On Daily challenge problem

I answered this Daily challenge problem correct but was marked as incorrect. I will give a proof for my answer below

Assumptions:

• Capacity of candies of the cup is constant.

• Candies are mixed well, i.e. the concentration of candies is uniform all over the jar.

• Candies which are more concentrated are more probable to be selected if you pick any candy randomly from a mixture.

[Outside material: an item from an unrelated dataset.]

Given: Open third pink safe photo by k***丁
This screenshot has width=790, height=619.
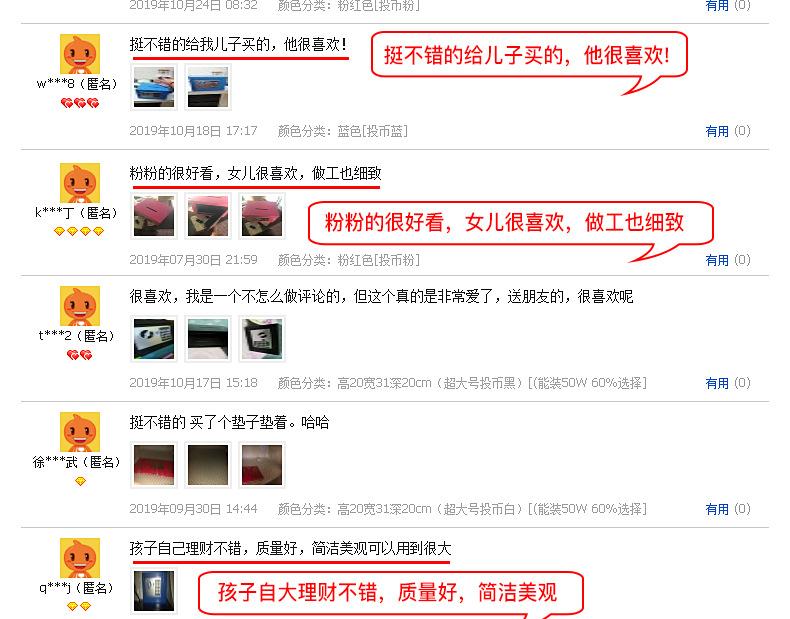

Let the capacity of the cup be of $x$ candies

After first step:

Total candies in Jar $B$=$600+x$

Number of Red candies = $x$

Number of Green candies = $600$

Concentration of Red candies = $C_{AR}=\frac{x}{600+x}$

Concentration of Green candies = $C_{AG}=\frac{600}{600+x}$

Taking one cup of candies from jar $B$:

Number of Green candies in the cup = $J_G=C_{AG} \times x=\frac{600x}{600+x}$

Number of Red candies in the cup = $J_R=C_{AR} \times x=\frac{x^2}{600+x}$

After second step:

Total number of candies in jar $A$=$800$

Number of Red candies=$N_R=800-x+J_R=800-x+\frac{x^2}{600+x}=\frac{800(600+x)-x(600+x)+x^2}{600+x}=\frac{4800+800x-600x\cancel{-x^2+x^2}}{600+x}=\frac{4800+200x}{600+x}$

Number of Green candies = $N_G=J_G=\frac{600x}{600+x}$

Concentration of Red candies = $C_{BR}=\frac{N_R}{800}=\frac{4800+200x}{800(600+x)}$

Concentration of Green candies=$C_{BG}=\frac{N_G}{800}=\frac{600x}{800(600+x)}$

After third step:

Concentration of Red candies in the mixture = $\frac{C_{AR}+C_{BR}}{2}=\frac{1}{2}(\frac{x}{600+x}+\frac{4800+200x}{800(600+x)})=\frac{1}{2}(\frac{800x+4800+200x}{600(800+x)})=\boxed{\frac{2400+500x}{600(800+x)}}$

Concentration of Green candies in the mixture=$\frac{C_{AG}+C_{BG}}{2}=\frac{1}{2}(\frac{600}{600+x}+\frac{600x}{800(600+x)})=\frac{1}{2}(\frac{4800+600x}{600(800+x)})=\boxed{\frac{2400+300x}{600(800+x)}}$

If you compare the concentrations of both the candies in the last mixture, you can conclude that Red candies are more concentrated than Green candies

$\therefore$ Red candies are more likely to be selected in the fourth step.